6. Penentuan Subjek Pajak
Warga negara Indonesia yang bekerja di luar negeri dari 183 hari dapat menjadi Subjek Pajak Luar Negeri (SPLN). Penghasilan dari bahan usaha luar negeri tidak dikenakan pajak. Tapi penghasilan yang berasal dari Indonesia akan dikenakan PPh.
Ekspariat atau pekerja asing yang tinggal di Indonesia selama lebih dari 183 hari menjadi Subjek Pajak Dalam Negeri (SPDN). Dikenakan PPh hanya pada penghasilan yang diterima di Indonesia. Sedangkan penghasilan yang diterima dari luar negeri tidak dikenakan pajak.
7. Hak atas Pengkreditan Pajak Masukan
Pengusaha Kena Pajak (PKP) yang membeli barang atau jasa dari pihak non-PKP dapat mengkreditkan pajak masukannya maksimal 80%.
8. Perubahan Tarif Sanksi Perpajakan
Tarif sanksi administrasi dari semula yang flat rate 2% tiap bulan, diubah menjadi mengikuti suku bunga yang berlaku.
9. Perpajakan Transaksi Digital
Sebelumnya subjek pajak harus memiliki Badan Usaha Tetap (BUT) fisik atau kantor cabang di Indonesia.
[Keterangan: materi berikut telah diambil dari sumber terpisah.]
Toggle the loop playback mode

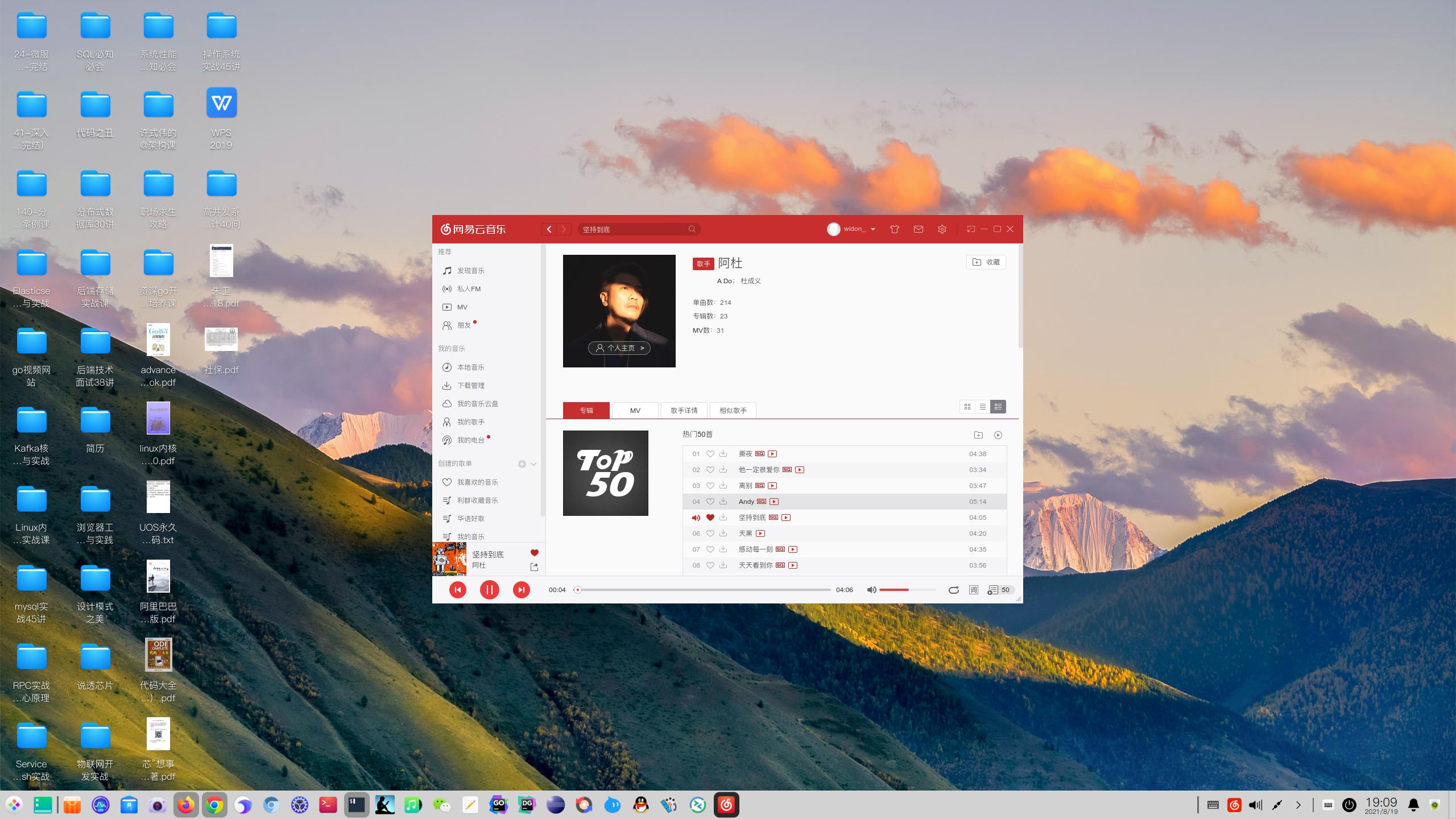(954, 590)
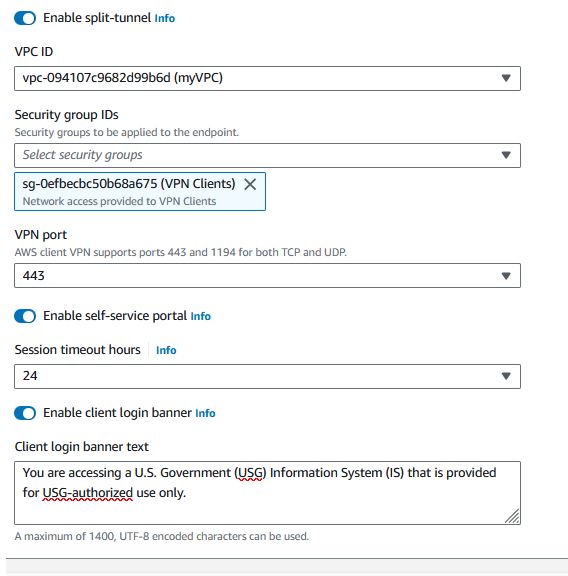Turn off the self-service portal toggle
The width and height of the screenshot is (568, 576).
(x=25, y=316)
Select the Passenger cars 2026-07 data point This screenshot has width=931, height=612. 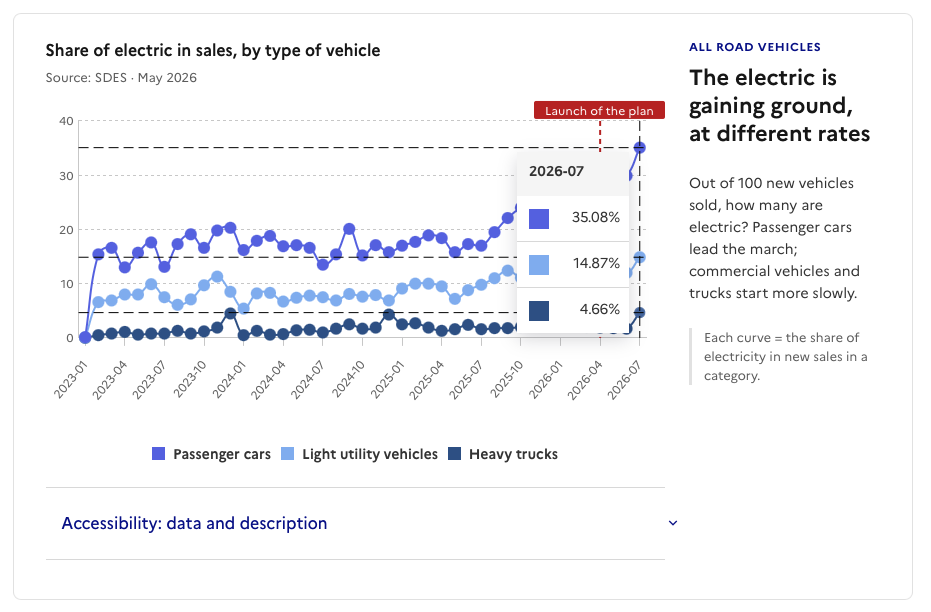(x=639, y=148)
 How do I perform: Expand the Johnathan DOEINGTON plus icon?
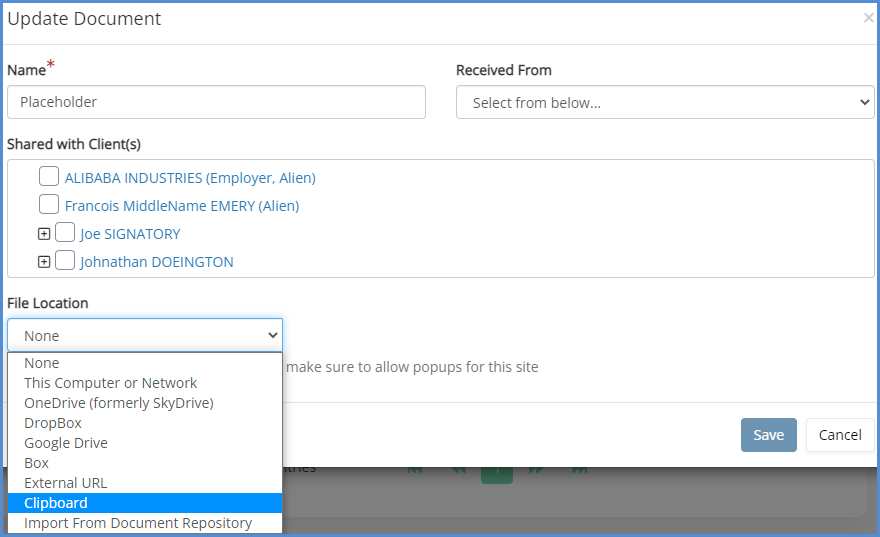(43, 262)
Pada RUU Omnibus Law, selama perusahaan tersebu beroperasu atau mendapatkan nilai ekonomi di Indonesia, maka perusahaan tersebut wajib membayar pajak.
10. Rasionalisasi Pajak Daerah
Pemerintah Pusat dapat menetapkan tarif Pajak Daerah yang berlaku secara nasional. Pemerintah Pusat dapat berikan sanksi dan batalkan Peraturan Daerah yang menghambat investasi.